Now there is a great deal that we do not know about genetics, both individual and racial, and these uncertainties permit widely differing estimates of the relative importance of biologically determined factors and cultural concepts in the development of a civilization. Our only point here is that it is highly improbable that biological factors have no influence at all on the origin and course of civilizations. And to the extent that they do have an influence, Spengler’s theory is defective and probably misleading.
Profound Insights
One could add a few minor points to the three objections stated above, but these will suffice to show that the Spenglerian historionomy cannot be accepted as a certainty. It is, however, a great philosophical formulation that poses questions of the utmost importance and deepens our perception of historical causality. No student of history needed Spengler to tell him that a decline of religious faith necessarily weakens the moral bonds that make civilized society possible. But Spengler’s showing that such a decline seems to have occurred at a definite point in the development of a number of fundamentally different civilizations with, of course, radically different religions provides us with data that we must take into account when we try to ascertain the true causes of the decline. And his further observation that the decline was eventually followed by a sweeping revival of religious belief is equally significant.

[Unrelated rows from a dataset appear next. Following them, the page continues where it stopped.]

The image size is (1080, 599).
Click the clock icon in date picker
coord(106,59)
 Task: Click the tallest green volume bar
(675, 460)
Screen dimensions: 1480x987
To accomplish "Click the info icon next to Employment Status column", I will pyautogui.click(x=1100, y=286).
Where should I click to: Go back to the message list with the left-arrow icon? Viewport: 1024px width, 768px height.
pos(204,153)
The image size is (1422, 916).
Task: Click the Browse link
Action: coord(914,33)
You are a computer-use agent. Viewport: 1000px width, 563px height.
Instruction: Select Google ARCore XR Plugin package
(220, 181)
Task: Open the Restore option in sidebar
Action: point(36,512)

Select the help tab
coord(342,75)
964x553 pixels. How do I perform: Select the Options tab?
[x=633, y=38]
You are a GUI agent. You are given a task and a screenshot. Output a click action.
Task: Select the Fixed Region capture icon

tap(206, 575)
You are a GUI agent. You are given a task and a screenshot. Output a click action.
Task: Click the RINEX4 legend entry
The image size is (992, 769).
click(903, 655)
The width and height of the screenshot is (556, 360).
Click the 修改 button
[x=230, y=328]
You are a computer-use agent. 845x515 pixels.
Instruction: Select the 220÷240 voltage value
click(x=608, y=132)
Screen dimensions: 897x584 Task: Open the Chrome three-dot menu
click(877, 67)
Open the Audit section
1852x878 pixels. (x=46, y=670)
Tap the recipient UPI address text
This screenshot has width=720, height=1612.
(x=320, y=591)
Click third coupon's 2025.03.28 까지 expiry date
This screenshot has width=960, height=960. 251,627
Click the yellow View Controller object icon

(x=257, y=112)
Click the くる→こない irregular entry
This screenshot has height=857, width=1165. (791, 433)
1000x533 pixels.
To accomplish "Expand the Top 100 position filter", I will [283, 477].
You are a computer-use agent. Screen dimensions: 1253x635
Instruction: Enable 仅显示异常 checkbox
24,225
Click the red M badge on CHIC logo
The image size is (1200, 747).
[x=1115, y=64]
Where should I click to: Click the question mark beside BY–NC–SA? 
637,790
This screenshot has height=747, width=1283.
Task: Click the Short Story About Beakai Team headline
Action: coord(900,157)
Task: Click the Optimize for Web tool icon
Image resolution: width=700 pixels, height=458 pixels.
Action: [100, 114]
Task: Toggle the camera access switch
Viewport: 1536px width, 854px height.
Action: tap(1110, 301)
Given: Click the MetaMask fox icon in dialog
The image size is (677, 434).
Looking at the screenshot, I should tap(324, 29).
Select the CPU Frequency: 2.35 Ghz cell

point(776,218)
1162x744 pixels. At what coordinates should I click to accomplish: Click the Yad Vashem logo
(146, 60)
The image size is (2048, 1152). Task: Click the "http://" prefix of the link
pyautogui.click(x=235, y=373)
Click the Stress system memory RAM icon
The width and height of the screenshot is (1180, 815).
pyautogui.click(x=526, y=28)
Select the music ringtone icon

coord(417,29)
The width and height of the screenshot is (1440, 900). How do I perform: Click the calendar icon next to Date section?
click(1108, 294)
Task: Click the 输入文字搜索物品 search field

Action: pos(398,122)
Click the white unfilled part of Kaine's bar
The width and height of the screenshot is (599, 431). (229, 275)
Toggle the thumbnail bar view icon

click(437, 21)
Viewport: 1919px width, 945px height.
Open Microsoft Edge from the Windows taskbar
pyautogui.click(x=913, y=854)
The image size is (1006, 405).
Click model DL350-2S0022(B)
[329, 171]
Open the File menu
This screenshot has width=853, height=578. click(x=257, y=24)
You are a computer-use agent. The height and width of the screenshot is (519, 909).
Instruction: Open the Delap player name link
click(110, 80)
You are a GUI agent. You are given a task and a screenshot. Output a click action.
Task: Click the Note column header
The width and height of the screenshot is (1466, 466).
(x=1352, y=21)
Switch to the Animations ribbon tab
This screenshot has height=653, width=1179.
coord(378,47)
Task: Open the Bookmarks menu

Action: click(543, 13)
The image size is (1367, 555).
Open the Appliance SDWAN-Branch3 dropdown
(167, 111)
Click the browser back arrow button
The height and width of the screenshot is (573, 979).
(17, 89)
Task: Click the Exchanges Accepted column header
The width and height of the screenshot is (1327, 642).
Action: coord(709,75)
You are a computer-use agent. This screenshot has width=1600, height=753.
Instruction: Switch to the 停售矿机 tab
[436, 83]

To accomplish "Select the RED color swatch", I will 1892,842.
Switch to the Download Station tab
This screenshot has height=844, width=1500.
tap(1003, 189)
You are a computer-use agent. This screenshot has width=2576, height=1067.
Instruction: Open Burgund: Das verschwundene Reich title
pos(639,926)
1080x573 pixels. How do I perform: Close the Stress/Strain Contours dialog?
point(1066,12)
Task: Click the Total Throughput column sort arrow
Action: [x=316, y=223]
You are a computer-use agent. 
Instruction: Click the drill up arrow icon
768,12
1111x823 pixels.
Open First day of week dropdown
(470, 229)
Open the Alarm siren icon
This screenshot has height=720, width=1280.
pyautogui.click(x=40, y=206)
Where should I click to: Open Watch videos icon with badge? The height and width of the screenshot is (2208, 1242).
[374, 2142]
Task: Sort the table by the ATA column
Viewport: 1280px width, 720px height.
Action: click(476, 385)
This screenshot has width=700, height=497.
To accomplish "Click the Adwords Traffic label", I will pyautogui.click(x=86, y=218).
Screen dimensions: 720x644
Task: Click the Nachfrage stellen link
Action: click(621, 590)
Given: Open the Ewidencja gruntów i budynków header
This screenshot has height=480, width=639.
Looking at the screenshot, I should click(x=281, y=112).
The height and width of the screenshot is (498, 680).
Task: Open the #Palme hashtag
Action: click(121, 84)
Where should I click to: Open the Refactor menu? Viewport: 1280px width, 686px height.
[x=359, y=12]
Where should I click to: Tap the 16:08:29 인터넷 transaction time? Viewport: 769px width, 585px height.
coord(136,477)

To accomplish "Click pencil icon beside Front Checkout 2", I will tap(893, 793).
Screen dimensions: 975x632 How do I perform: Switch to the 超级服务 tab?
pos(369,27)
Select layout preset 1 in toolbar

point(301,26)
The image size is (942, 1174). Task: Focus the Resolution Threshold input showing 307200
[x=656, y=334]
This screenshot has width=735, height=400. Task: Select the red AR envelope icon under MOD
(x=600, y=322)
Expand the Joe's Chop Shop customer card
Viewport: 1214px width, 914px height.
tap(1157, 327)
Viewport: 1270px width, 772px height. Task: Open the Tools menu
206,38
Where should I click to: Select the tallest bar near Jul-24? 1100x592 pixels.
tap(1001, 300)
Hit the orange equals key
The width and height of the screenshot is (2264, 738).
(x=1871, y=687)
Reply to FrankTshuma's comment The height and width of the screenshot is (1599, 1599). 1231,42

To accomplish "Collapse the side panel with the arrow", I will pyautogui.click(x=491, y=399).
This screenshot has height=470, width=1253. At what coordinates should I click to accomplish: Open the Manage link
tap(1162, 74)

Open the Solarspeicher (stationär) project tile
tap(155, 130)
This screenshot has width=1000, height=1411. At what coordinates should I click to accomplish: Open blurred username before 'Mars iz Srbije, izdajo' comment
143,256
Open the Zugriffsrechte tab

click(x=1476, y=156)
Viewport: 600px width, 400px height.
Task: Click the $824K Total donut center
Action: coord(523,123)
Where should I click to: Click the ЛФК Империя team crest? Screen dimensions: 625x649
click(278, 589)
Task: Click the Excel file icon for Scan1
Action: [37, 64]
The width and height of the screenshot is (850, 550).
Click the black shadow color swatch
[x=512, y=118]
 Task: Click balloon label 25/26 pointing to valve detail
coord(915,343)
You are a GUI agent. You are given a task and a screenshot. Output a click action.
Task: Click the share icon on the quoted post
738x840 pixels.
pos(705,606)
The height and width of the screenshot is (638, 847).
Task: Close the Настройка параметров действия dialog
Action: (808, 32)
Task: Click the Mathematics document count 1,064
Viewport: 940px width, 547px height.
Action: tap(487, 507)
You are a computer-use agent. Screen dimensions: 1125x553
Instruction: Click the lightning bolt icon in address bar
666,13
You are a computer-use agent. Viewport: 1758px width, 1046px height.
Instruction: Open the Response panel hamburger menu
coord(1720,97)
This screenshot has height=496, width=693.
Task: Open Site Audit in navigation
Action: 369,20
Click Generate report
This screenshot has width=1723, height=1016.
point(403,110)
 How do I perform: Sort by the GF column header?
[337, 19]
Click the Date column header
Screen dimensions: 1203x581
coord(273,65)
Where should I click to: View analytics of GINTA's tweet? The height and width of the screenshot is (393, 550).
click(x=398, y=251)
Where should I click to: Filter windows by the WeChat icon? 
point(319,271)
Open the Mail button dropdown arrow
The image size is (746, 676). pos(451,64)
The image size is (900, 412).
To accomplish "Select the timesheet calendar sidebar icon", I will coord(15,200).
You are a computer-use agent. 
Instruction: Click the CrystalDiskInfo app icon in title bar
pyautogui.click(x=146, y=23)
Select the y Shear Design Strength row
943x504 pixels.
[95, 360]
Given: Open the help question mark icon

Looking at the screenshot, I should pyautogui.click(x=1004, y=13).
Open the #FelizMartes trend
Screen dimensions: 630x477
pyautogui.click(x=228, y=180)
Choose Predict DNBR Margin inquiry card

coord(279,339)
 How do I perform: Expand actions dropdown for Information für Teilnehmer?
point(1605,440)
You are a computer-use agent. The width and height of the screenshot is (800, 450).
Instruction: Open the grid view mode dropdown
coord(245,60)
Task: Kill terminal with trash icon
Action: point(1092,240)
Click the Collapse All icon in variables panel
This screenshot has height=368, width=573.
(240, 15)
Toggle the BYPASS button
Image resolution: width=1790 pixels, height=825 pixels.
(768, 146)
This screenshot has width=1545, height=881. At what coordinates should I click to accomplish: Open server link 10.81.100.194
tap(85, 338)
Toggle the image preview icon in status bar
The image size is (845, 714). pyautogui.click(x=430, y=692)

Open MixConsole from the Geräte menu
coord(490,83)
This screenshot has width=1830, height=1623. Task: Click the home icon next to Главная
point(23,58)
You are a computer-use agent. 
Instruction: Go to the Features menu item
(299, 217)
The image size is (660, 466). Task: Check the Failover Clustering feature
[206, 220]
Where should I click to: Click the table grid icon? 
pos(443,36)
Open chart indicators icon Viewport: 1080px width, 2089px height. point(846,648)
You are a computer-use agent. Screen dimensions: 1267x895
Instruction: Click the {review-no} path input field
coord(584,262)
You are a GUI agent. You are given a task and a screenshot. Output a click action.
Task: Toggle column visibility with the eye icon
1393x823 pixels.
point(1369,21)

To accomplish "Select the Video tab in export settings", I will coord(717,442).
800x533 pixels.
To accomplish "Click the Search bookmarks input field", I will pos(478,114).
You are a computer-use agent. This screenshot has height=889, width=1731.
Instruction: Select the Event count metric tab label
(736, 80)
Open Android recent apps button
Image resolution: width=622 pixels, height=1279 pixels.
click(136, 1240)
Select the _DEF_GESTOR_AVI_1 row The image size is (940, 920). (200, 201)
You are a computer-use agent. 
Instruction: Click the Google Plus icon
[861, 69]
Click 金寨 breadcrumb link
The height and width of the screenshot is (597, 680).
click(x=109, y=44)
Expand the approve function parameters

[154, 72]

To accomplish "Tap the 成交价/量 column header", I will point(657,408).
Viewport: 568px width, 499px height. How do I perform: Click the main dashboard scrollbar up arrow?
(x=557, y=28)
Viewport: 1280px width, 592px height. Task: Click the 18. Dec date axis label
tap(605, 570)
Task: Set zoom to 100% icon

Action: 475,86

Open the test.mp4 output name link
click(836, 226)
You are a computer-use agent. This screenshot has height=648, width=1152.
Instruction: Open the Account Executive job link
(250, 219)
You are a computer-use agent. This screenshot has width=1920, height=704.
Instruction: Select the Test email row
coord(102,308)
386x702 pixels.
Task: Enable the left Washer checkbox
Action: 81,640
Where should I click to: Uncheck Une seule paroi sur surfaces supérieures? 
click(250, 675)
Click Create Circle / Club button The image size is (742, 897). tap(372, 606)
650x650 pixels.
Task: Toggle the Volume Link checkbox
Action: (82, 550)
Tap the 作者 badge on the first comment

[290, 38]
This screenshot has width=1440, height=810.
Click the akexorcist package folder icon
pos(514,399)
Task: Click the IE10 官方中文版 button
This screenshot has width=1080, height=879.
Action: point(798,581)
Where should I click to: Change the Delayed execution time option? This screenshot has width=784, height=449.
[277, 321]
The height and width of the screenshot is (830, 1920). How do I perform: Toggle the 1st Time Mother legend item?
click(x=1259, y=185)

However wrong he may have been about some things, Spengler has given us profound insights into the nature of our own culture. But for him, we might have gone on believing that our great technology was merely a matter of economics — of trying to make more things more cheaply. But he has shown us, I think, that our technology has a deeper significance — that for us, the men of Western civilization, it answers a certain spiritual need inherent in us, and that we derive from its triumphs as satisfaction analogous to that which is derived from great music or great art.
And Spengler, above all, has forced us to inquire into the nature of civilization and to ask ourselves by what means — if any — we can repair and preserve the long and narrow dikes that alone protect us from the vast and turbulent ocean of eternal barbarism. For that, we must always honor him.
Journal of Historical Review, vol. 17, no. 2 (March-April 1998), 10-13.